La obtención de la secuencia completa del ADN humano, que identifica 25000 genes, se inició en el año 1980 y tomó 23 años para completarse. Fue consecuencia del trabajo en equipo de cientos de científicos de todo el mundo quienes hoy se dedican a un nuevo proyecto complementario: el Proteoma Humano, para identificar el funcionamiento de cada proteína.
Casi todo lo que nos rodea actualmente se ha conseguido con trabajo en equipo gracias a la integración fraterna de los distintos saberes. Por eso el trabajo en equipo puede convertirse en una forma de hermandad en la que el principal derrotado es el ego, que separa y aleja.
Es gratificante para la felicidad personal el trabajo en equipos que interactúan con sinergia, movidos por la búsqueda espiritual de un mejor porvenir, mediante la ayuda a los demás.

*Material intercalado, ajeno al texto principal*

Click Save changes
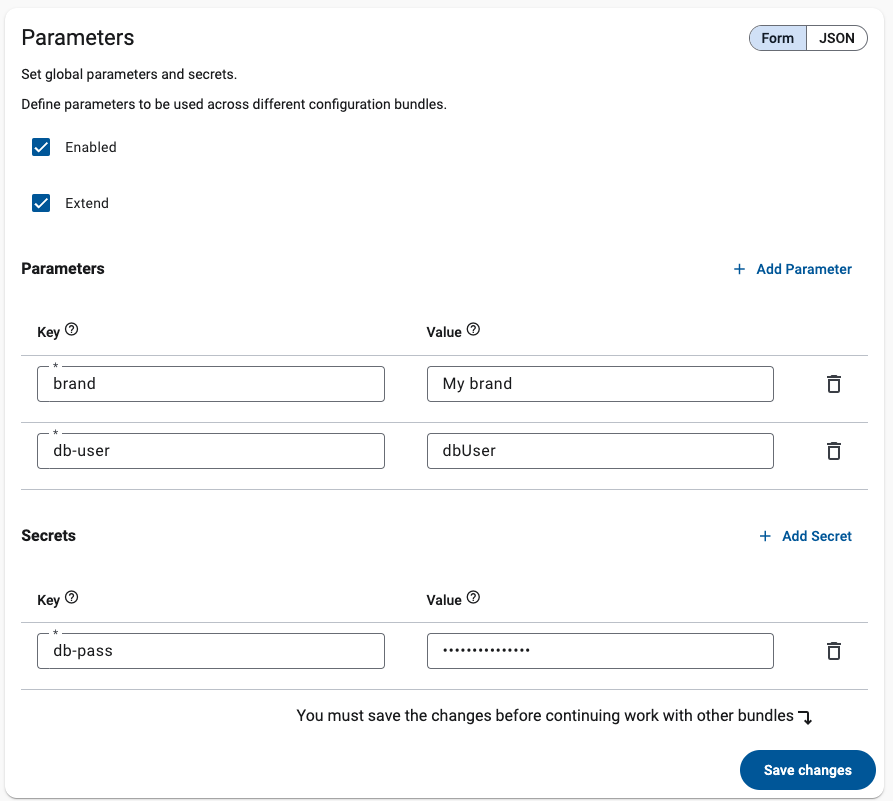This screenshot has height=801, width=893. [807, 770]
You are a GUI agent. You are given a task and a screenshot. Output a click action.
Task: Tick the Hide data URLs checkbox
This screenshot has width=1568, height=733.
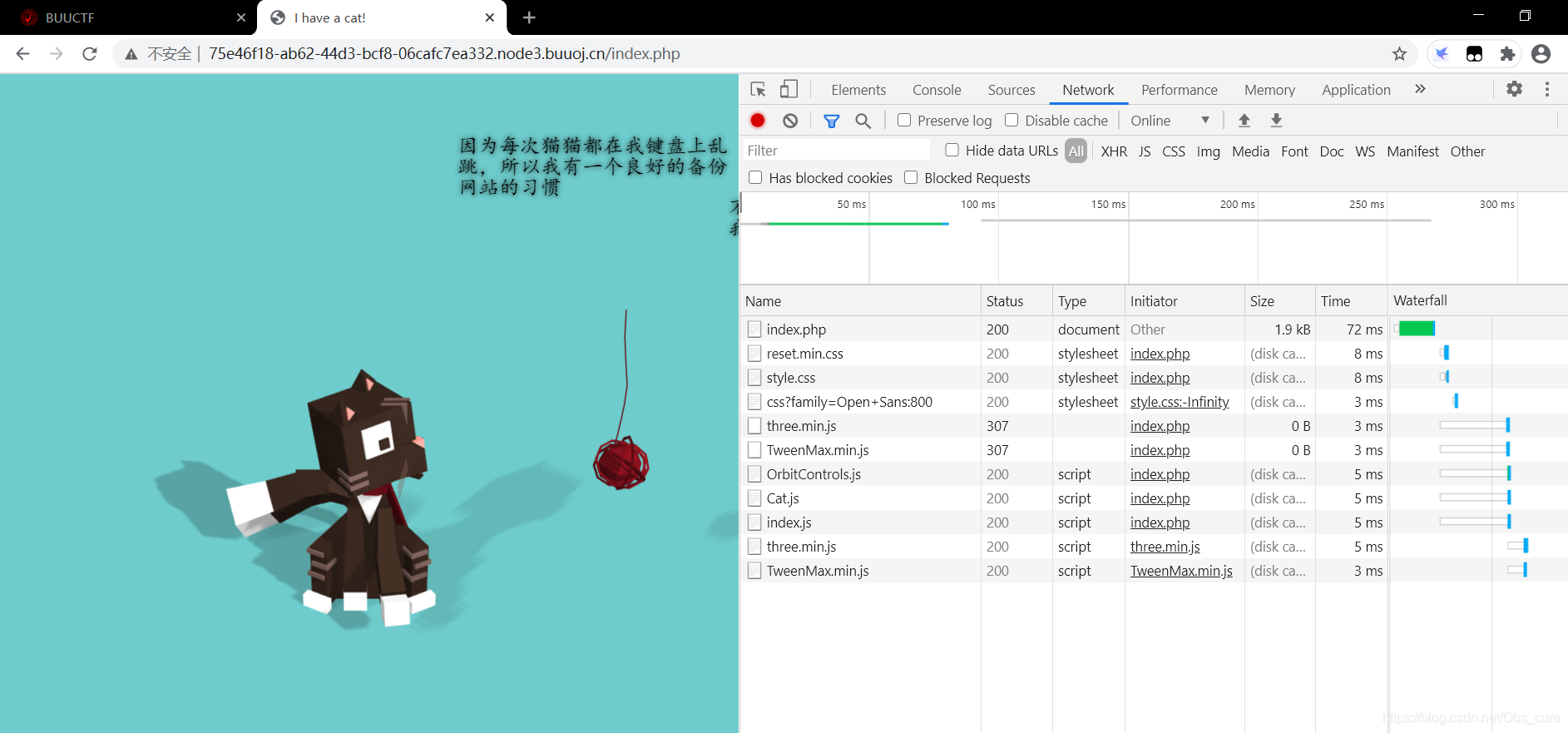pos(952,151)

La creatividad es la primera hada que aparece en el trabajo en equipo, quien con su gracia se posa en las mentes y corazones de sus miembros. Otro gran triunfador del trabajo en equipo es la productividad, porque incrementa las múltiples modalidades que pueden asumir un producto o un servicio.
Finalmente, el trabajo en equipo permite ejercer y actualizar los valores de la convivencia, eleva la autoestima y fortalece la identidad. Cada aporte suma y enriquece a todos.